Rhys held her at arm’s length. “I’m glad you’re taking it this way, puss.”

Will you go downstairs?”

“If Pink goes, we’ll have to get a cook.”

“Don’t need one. I can cook like a fiend.”

“You’re not going to be slave to a stove, Val. We’ll be able to afford it.”

Val sniffed. “Yes, until the money’s eaten up. How did you make out with the real estate?”

He shrugged. “I got a fair price for the Santa Monica and Malibu places, but this one represents a considerable loss.”

“Did that movie man take the yacht?”

“Literally — the pirate!”

Val kissed his brown chin. “Please don’t worry, darling; Ill show you how to economize! Now get out.”

But when she was alone again Val looked a little ill. To give up all these lovely, precious things was like facing the amputation of an arm. Val thought of the auction sale to come, mobs of curious people trampling over everything, handling their most intimate possessions... and stopped thinking.

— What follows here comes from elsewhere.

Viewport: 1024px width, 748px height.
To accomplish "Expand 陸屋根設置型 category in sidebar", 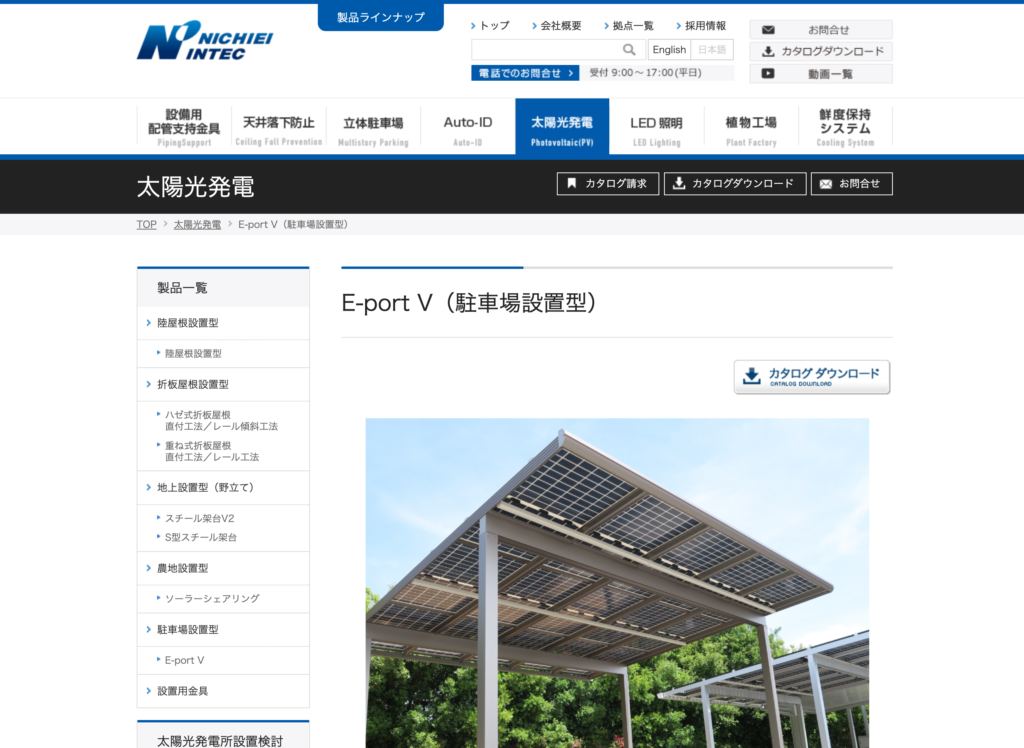I will coord(187,323).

She burned the toast and charred the bacon and over-fried the eggs and underboiled the coffee, and Rhys gobbled it all and maintained with a plausibility that almost fooled her that he had never eaten such a delicious breakfast in his life. The only thing that really tasted good was the orange juice, and Pink had prepared that before he left. Walter was right — she was useless! And that made her think of Walter, and thinking of Walter made her lips quiver, and after she pushed Rhys out of the departed Mrs. Thomson’s no longer spotless kitchen Val sat down and wept into the dish-washing machine. It was a sort of requiem, for Val was positive it was the last time they would ever be able to afford such a wonderful thing.

It was even worse later.

The auction people turned up and completed the details of the task begun a week before — cataloguing the furniture and art-objects. They ran all over the house like oblivious ants.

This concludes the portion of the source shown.